Invitée de l’émission Face à la Vérité diffusée sur la radio Kasaï24, elle a dressé un tableau sombre de la participation des femmes dans la vie politique et administrative. Selon elle, malgré les dispositions de l’article 14 de la Constitution qui consacre la parité, les femmes restent largement sous-représentées dans les postes de responsabilité.
Julie Ochano Zenga déplore également l’utilisation des femmes par certaines formations politiques, qui les mobilisent principalement pour accueillir les autorités administratives et politiques, sans leur accorder une véritable place dans les instances de décision.
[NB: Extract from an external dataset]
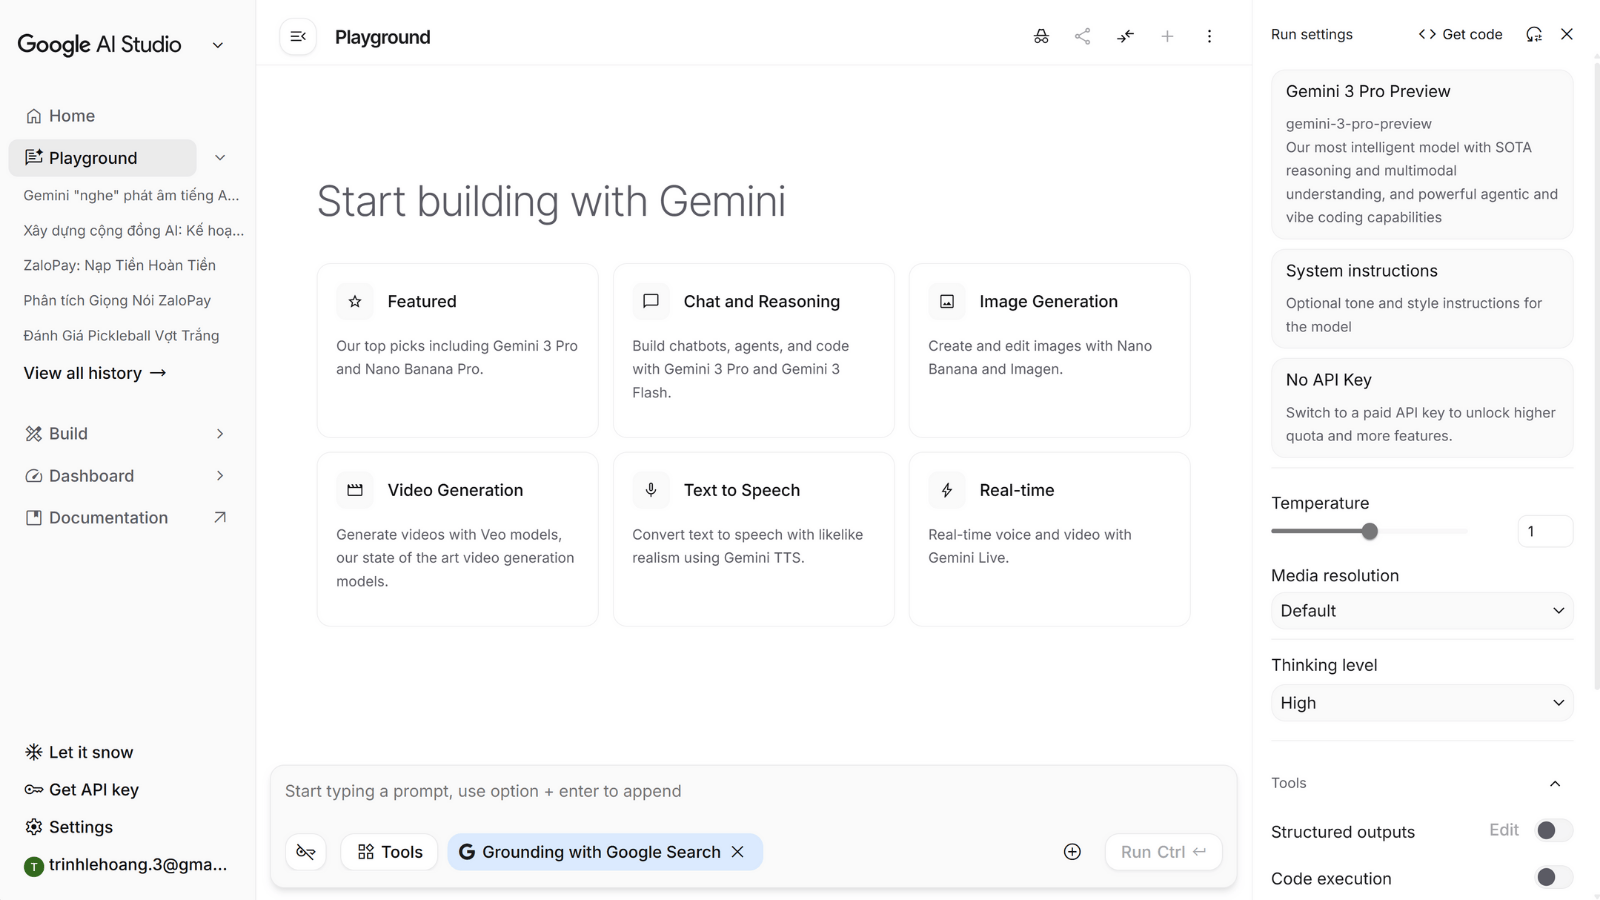Click the incognito temporary chat icon
1600x900 pixels.
[1041, 37]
Durcissant le ton, elle a condamné la pratique de certains acteurs politiques consistant à distribuer des pagnes aux femmes à l’occasion du 8 mars. Pour elle, cette démarche réduit la portée de cette journée et constitue un manque de respect envers les femmes.
« La journée du 8 mars n’est pas un moment de jouissance ni une occasion pour distribuer des pagnes. C’est un temps de réflexion pour les femmes sur leurs droits et sur leur place dans les institutions de prise de décision », a-t-elle déclaré.
Par ailleurs, la coordonnatrice de BINADAMU EN ACTION a plaidé pour la mécanisation des femmes travaillant dans plusieurs secteurs, notamment l’enseignement et la santé, estimant que de nombreuses femmes continuent de servir l’État sans reconnaissance administrative ni garanties professionnelles.
Elle appelle ainsi les autorités et les partis politiques à respecter l’esprit de l’article 14 de la Constitution et à promouvoir réellement la participation des femmes dans la gestion des affaires publiques.